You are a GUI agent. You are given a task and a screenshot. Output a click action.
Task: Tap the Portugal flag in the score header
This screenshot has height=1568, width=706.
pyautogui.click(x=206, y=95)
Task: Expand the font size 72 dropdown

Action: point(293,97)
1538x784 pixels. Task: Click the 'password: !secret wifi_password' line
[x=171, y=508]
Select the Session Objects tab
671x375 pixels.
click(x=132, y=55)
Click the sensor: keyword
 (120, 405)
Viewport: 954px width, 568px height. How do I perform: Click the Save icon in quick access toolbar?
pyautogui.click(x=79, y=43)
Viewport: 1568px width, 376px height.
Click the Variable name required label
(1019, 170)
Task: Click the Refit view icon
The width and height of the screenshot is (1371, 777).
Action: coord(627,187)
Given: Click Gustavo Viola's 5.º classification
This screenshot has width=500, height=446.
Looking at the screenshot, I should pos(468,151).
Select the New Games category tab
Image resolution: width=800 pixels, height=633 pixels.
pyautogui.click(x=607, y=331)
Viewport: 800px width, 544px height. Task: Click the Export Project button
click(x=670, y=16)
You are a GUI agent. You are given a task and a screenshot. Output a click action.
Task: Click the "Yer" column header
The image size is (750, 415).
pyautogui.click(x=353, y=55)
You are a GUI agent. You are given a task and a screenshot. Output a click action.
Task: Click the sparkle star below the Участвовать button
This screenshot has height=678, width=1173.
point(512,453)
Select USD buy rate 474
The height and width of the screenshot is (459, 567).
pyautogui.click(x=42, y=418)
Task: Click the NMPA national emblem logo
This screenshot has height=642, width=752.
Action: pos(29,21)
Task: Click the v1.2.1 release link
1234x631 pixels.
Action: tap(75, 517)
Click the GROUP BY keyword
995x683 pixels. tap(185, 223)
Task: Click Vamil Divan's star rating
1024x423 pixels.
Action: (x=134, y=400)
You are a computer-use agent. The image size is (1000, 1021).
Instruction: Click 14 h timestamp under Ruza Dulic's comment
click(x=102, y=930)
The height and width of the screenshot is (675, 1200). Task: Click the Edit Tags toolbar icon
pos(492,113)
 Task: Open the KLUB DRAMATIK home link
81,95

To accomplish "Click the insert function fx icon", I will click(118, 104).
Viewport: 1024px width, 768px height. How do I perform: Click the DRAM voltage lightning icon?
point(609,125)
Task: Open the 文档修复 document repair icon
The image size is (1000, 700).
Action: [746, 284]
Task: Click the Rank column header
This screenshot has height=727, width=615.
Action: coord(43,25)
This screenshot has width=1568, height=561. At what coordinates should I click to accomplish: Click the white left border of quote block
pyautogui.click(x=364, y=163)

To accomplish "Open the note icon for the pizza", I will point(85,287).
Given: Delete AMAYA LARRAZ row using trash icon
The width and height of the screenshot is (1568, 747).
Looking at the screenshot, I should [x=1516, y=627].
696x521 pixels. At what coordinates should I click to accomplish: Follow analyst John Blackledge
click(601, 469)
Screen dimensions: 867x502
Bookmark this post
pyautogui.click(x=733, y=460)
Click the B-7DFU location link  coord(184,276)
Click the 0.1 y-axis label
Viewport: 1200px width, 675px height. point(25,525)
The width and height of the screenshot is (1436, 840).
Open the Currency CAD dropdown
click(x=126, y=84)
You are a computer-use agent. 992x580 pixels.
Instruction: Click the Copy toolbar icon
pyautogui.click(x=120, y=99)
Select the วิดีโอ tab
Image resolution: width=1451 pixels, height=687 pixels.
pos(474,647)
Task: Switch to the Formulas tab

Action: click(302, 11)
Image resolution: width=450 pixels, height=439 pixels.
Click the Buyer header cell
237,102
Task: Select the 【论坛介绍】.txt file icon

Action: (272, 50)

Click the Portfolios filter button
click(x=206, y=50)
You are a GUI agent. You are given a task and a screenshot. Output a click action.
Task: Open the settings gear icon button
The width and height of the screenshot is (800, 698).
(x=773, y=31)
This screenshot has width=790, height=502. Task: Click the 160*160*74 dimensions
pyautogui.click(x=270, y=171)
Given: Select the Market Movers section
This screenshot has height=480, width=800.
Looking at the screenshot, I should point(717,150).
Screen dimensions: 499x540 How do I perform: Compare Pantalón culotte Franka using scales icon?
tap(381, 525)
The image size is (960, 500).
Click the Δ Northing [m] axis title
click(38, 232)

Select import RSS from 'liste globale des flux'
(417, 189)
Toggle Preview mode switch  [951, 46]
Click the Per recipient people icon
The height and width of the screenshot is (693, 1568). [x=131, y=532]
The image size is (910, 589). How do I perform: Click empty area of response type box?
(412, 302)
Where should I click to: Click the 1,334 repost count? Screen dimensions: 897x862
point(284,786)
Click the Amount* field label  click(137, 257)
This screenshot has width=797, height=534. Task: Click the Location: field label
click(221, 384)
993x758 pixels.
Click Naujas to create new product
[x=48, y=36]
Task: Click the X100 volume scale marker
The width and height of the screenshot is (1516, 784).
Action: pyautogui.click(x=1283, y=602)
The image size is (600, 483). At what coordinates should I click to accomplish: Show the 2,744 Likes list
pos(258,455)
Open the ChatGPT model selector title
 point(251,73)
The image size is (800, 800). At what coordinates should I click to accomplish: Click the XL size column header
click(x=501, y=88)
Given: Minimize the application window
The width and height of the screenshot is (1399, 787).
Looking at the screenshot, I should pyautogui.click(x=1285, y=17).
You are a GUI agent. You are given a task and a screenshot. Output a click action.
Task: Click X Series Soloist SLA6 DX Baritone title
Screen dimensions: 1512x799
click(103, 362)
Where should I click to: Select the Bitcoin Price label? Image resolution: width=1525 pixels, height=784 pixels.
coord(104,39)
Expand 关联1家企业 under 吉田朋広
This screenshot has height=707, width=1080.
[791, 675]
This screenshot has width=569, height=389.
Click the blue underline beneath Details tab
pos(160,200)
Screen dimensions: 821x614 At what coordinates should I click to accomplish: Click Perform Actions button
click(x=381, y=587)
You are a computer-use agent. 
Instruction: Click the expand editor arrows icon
○ ○ ○ ○ ○ ○ ○
_PROBLEM_
Only the lines from the one containing "Expand 关联1家企业 under 吉田朋広" through the end of the listing should be copied, and they should be copied exactly.

_SOLVED EXERCISE_
Expand 关联1家企业 under 吉田朋広
This screenshot has height=707, width=1080.
[791, 675]
This screenshot has width=569, height=389.
Click the blue underline beneath Details tab
pos(160,200)
Screen dimensions: 821x614 At what coordinates should I click to accomplish: Click Perform Actions button
click(x=381, y=587)
You are a computer-use agent. 
Instruction: Click the expand editor arrows icon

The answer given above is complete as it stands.